British MoneyThe sterling dropped to a 31-year low against the dollar as uncertainties over Brexit rose again. During trading earlier in the week, the pound went to as low as $1.2715 after news broke that that the British administration might pursue a hard Brexit that is likely to result in UK losing its key single market access.

The decline in currency was triggered after Prime Minister May announced that Article 50 would be triggered by March 2017. The Article 50 starts the separation process of the UK from the European Union which is expected to take around two years. The currency also sunk to a new low against the euro in the last three years, hitting the 88pence mark. Economists in the country are warning of more turbulence in UK markets.
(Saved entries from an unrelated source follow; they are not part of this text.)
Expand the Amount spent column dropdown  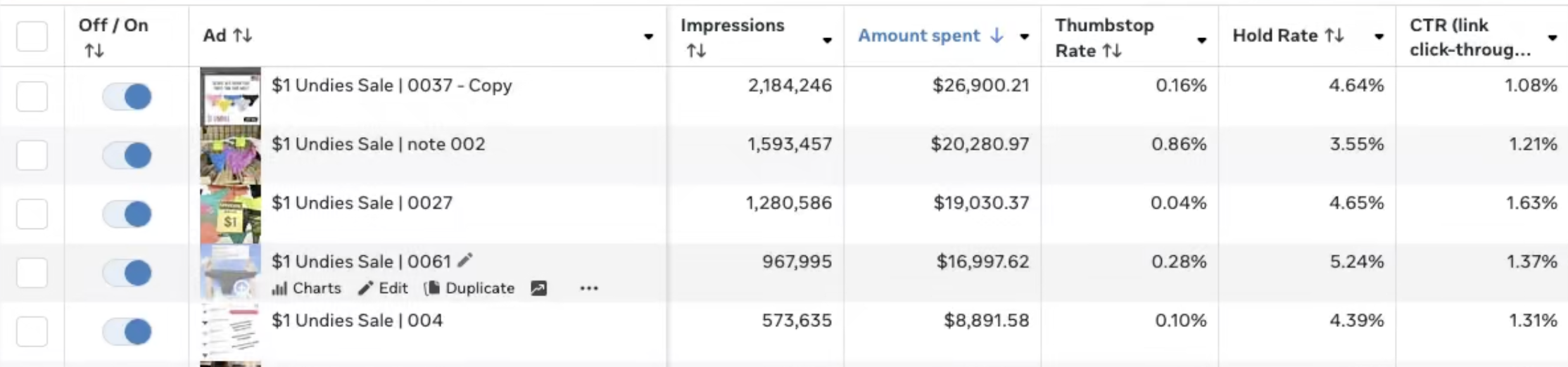(1025, 37)
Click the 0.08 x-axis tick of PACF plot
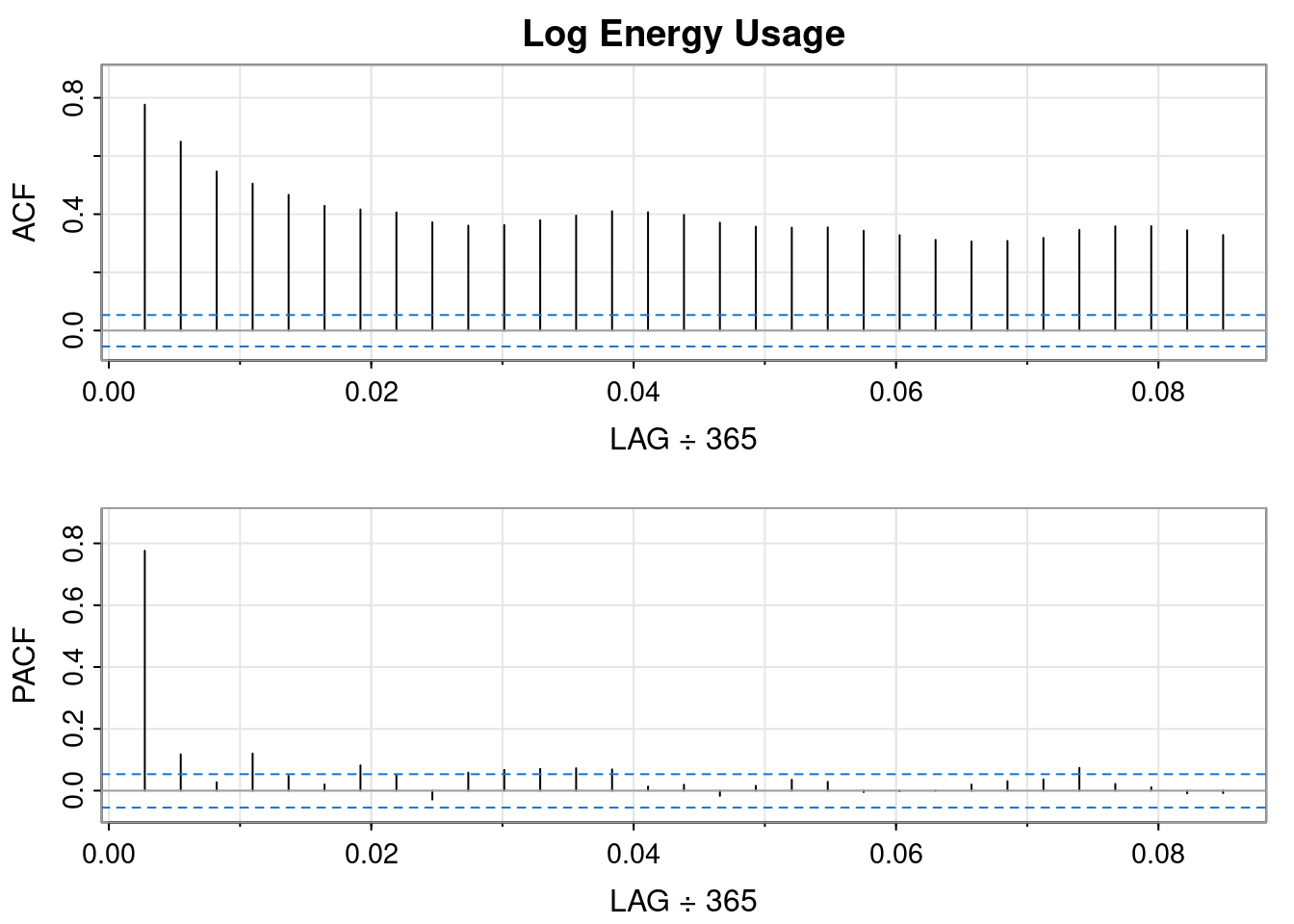The height and width of the screenshot is (924, 1294). pos(1157,855)
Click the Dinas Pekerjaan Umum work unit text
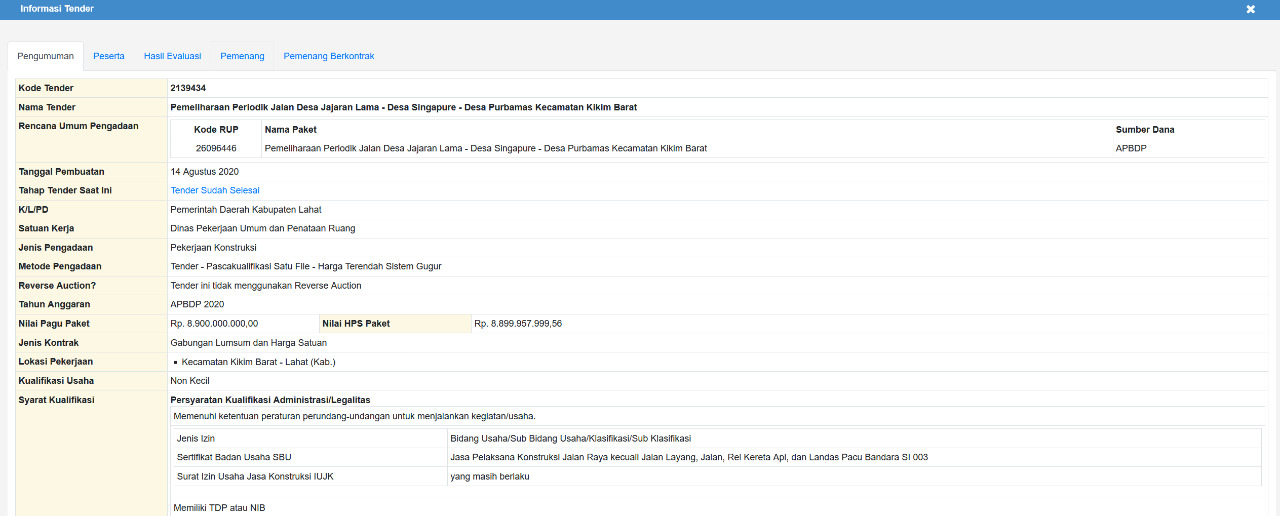 (262, 229)
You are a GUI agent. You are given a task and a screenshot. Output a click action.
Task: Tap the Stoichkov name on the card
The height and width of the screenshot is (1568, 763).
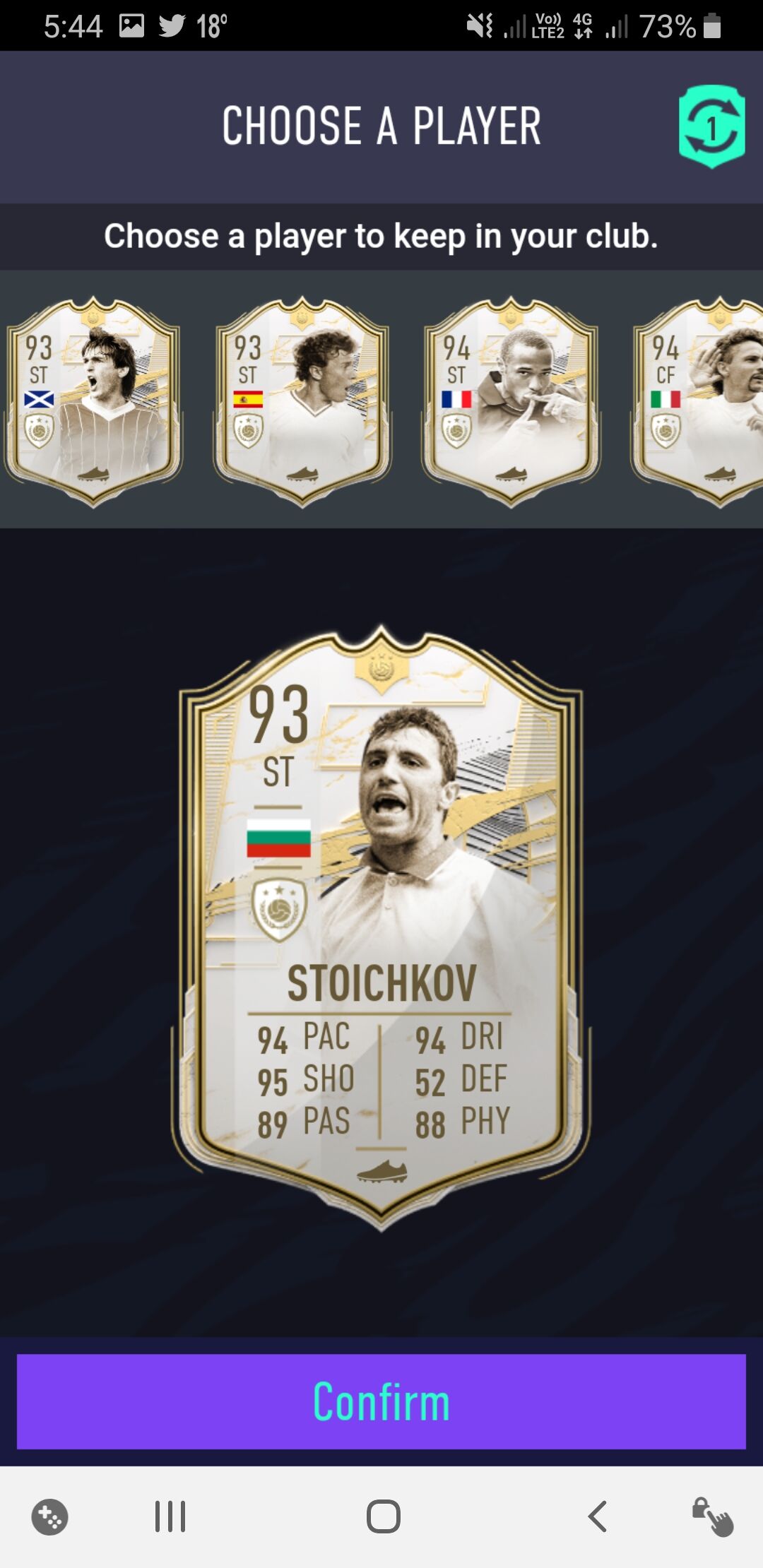[x=382, y=983]
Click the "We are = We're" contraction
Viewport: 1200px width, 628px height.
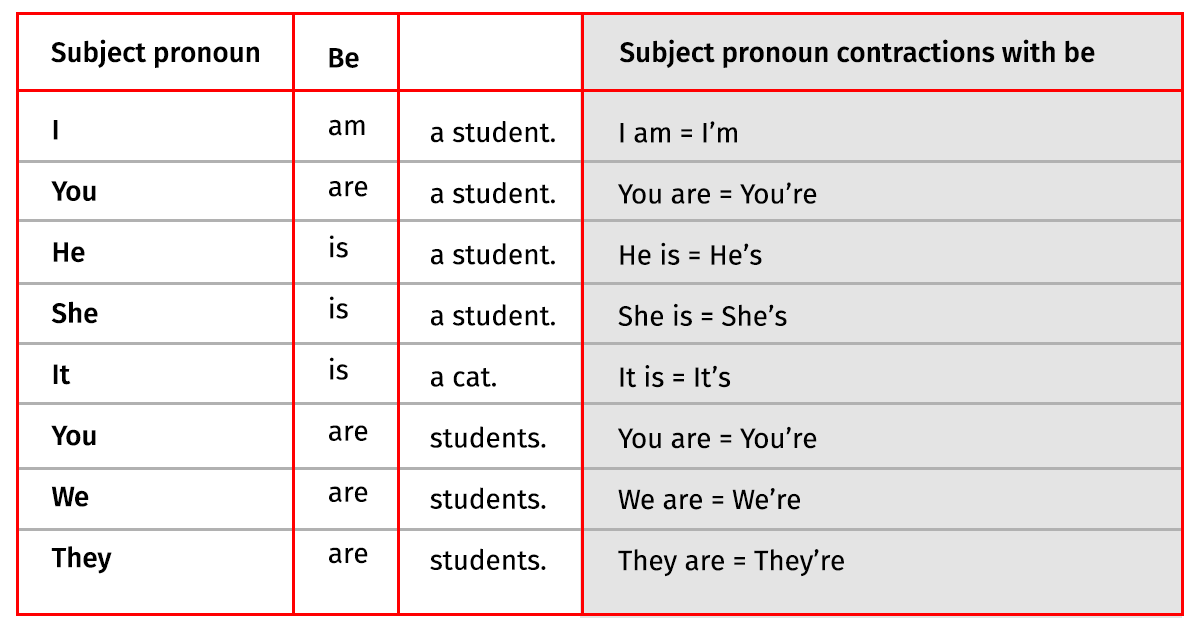709,500
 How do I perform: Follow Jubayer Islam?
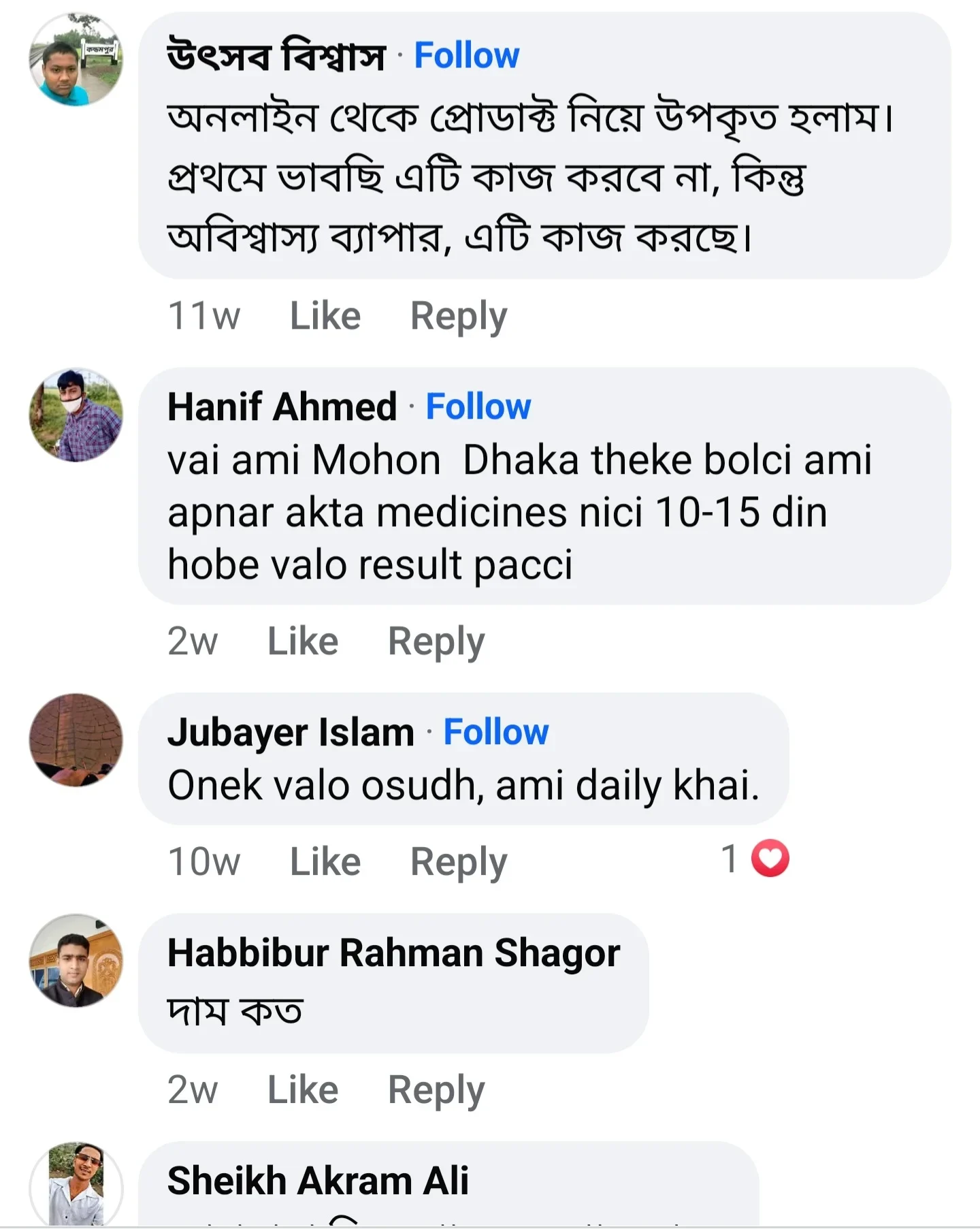pyautogui.click(x=496, y=732)
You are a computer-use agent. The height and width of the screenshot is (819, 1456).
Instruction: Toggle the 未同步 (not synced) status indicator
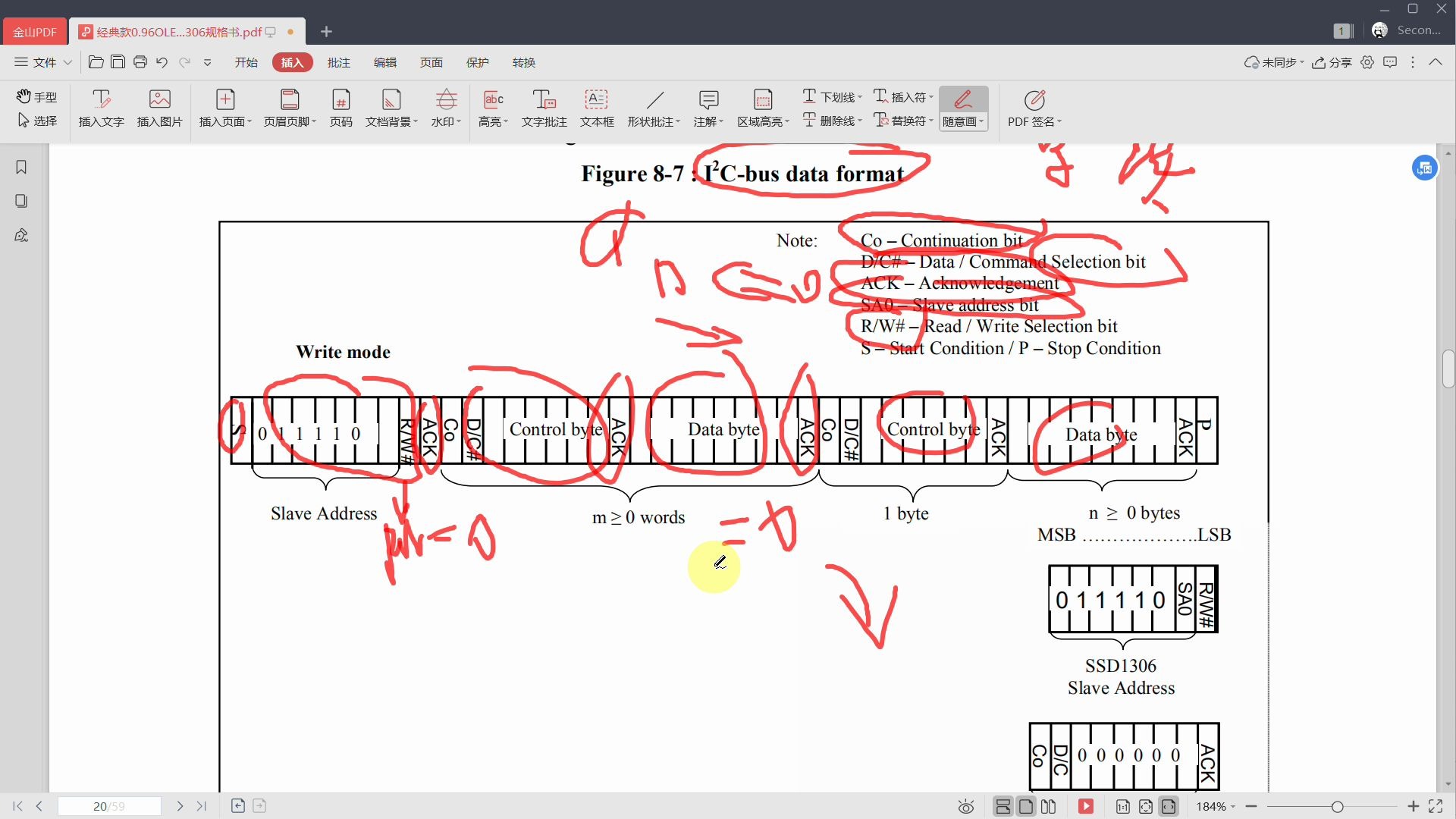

In a statement, Professor Graeme Roy, director of the Fraser of Allander Institute, said

The one thing we have to remember is what is driving the fall in the exchange rate. This isn’t because we have suddenly become more competitive. It is because markets and investors see the UK as being a less attractive place with Brexit coming down the line. That is what is driving down the exchange rate, and uncertainty over what the trade deals will mean.

Al Jazeera English

Jeremy Peat, visiting professor at Strathclyde University’s International Public Policy Institute said that it was a difficult time for the UK since the uncertainties aren’t yet sorted while the risks of a slowdown are mounting. UK Chancellor Philip Hammond has indicated that the negotiation period is likely to be a turbulent time, likening it to a roller-coaster ride.

A spokesperson for the Scottish Government said that the fall in sterling was further evidence that the UK plans to pursue a hard Brexit policy which is likely to threaten investment, jobs and economic prosperity.

Peat said that there are signs from the ruling Tory party conference that that they are not likely to compromise, which has caused the pound to fall steadily. He said that unwillingness to compromise will significantly harm UK’s chances to retain access to the trade barrier-free EU market. The areas of contention are: immigration flow, labour regulations and financial contributes to Europe to name a few.

Peat warned that with this stance it is unlikely that there will be a positive outcome for UK companies particularly in the financial sector which is likely to face the brunt. The International Monetary Fund has signalled the turbulent time ahead for the UK by slashing its growth forecast for the country, bringing it down to 1.1 percent for the next year.